Officer HSE Pertamina EP Jambi, Hakon Sitompul, menjelaskan bahwa kecepatan respons menjadi faktor penentu dalam setiap penanganan keadaan darurat. “Targetnya jelas. Api harus padam dalam waktu 15 menit. Untuk mencapai itu dibutuhkan kecepatan, ketepatan, serta kekompakan seluruh personel di lapangan,” ujarnya saat memberikan pemaparan teknis di hadapan para peserta yang menyaksikan simulasi.

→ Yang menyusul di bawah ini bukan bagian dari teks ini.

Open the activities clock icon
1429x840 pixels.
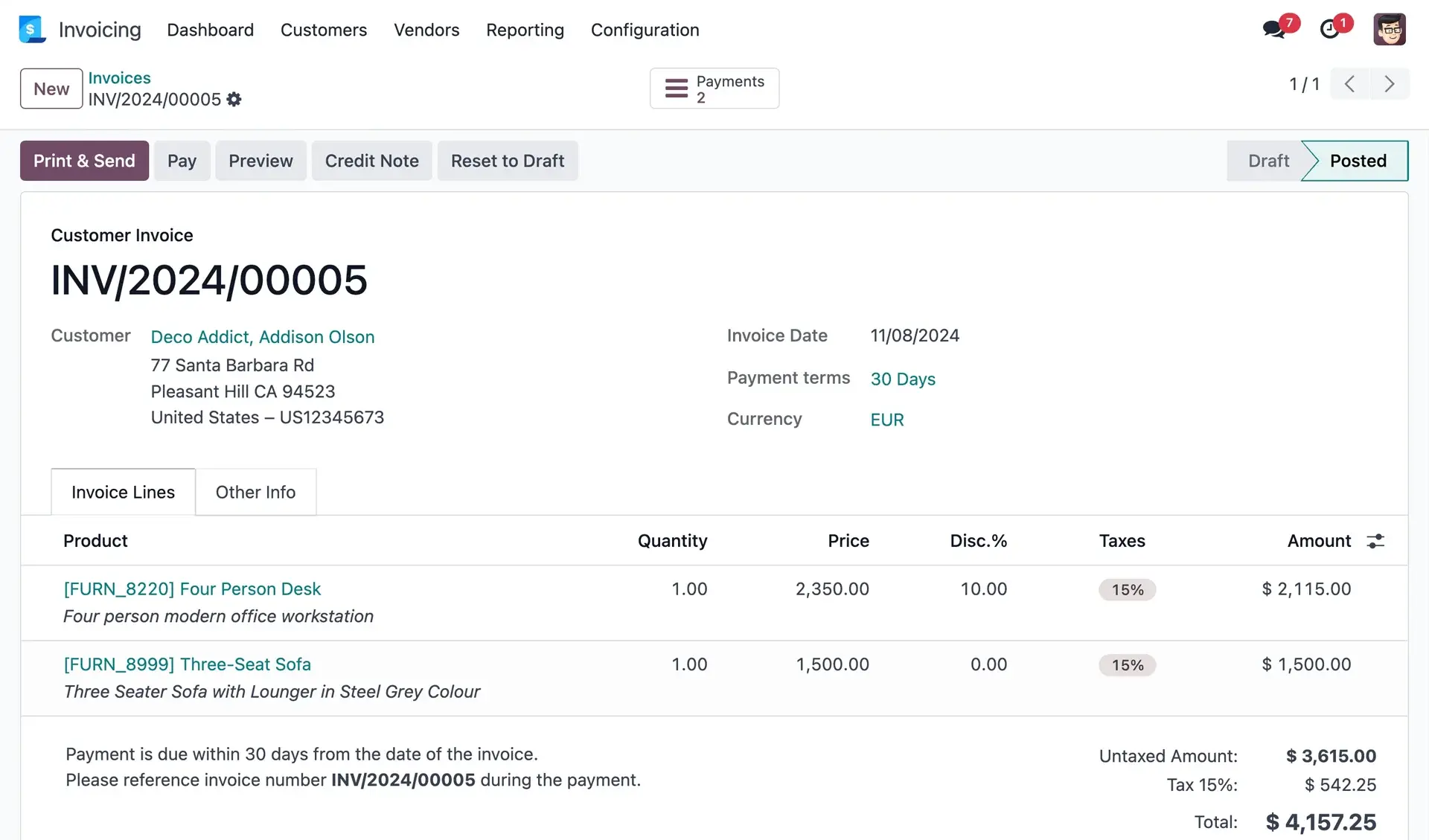[x=1329, y=30]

Dalam skenario yang diperagakan, kobaran api muncul di tengah lapangan. Sembilan petugas Fire Ground HSSE bergerak cepat sesuai prosedur. Mulai dari deteksi awal, pengamanan area, proses evakuasi, hingga teknik pemadaman api dilakukan secara sistematis. Setiap langkah dijalankan dengan disiplin tinggi, menggambarkan bagaimana keselamatan telah menjadi budaya kerja yang tidak bisa ditawar.

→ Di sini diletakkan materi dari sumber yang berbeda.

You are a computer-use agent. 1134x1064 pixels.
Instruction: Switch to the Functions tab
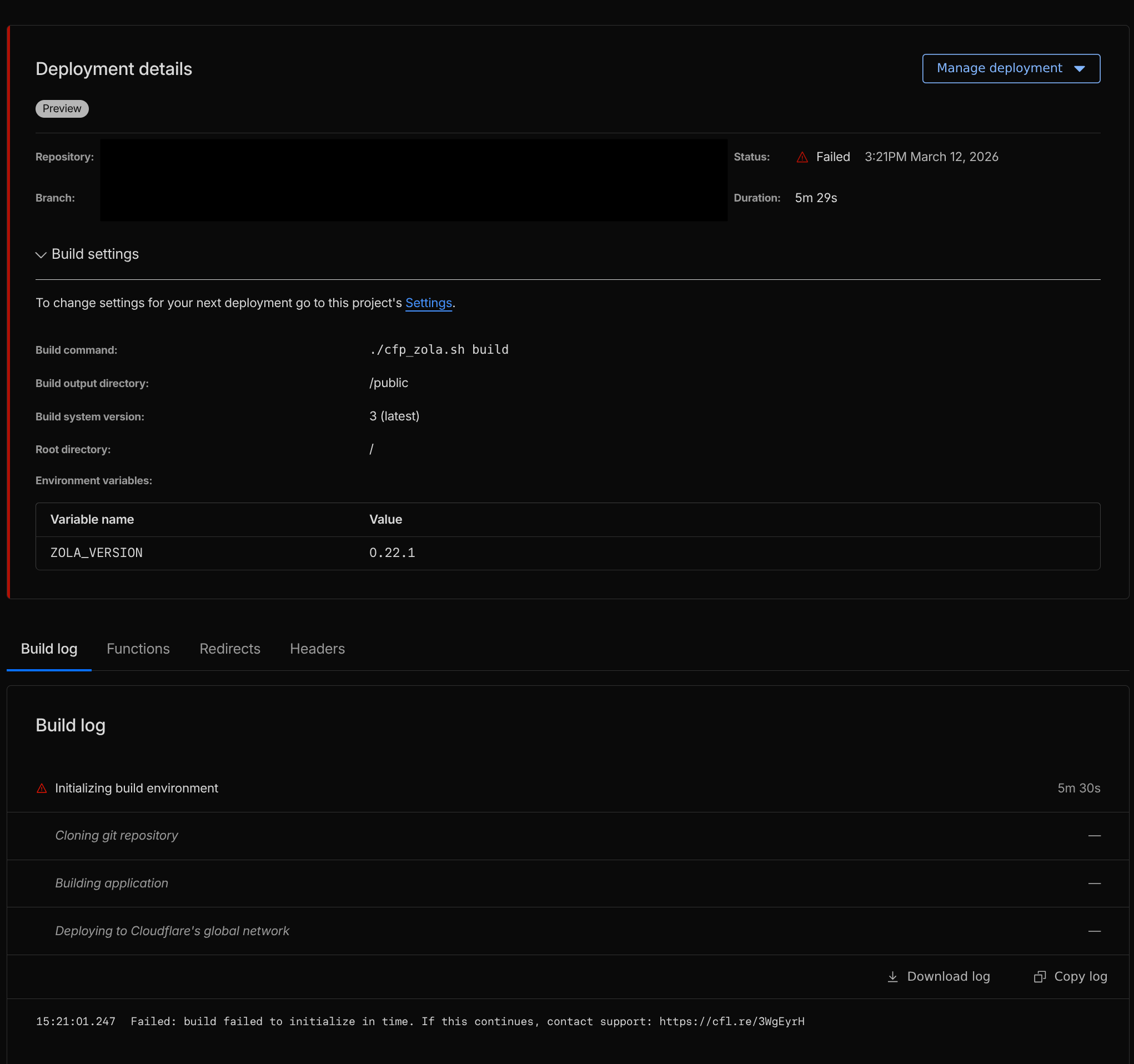coord(138,649)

ERCM Officer Pertamina EP Jambi, Herkiki Suko, menegaskan bahwa simulasi seperti ini rutin dilaksanakan. Tujuannya bukan hanya untuk menjaga keterampilan teknis, tetapi juga membentuk refleks dan koordinasi tim ketika harus mengambil keputusan dalam situasi kritis. “Simulasi ini menjadi bagian penting dari upaya kami memastikan setiap personel siap menghadapi insiden kebakaran di area operasi migas. Keselamatan harus menjadi prioritas utama dan itu hanya bisa dicapai melalui latihan yang konsisten,” katanya.
Atraksi pemadaman yang berhasil menjinakkan kobaran api dalam hitungan menit menjadi bukti bahwa kesiapsiagaan bukan sekadar teori yang tertulis dalam dokumen. Kemampuan itu terus diasah melalui latihan berkelanjutan, memastikan tidak ada ruang untuk lengah di lapangan.
Simulasi ini menunjukkan komitmen Pertamina EP Jambi dalam menjaga operasi migas tetap aman dan andal. Di balik energi yang mengalir untuk memenuhi kebutuhan masyarakat, terdapat kesiapsiagaan, disiplin, dan dedikasi para pekerja yang setiap hari berjaga agar risiko dapat diminimalkan. Dalam industri migas, keselamatan bukan hanya tentang memadamkan api. Keselamatan adalah tentang melindungi manusia, menjaga lingkungan, dan memastikan setiap aktivitas berjalan dengan penuh tanggung jawab.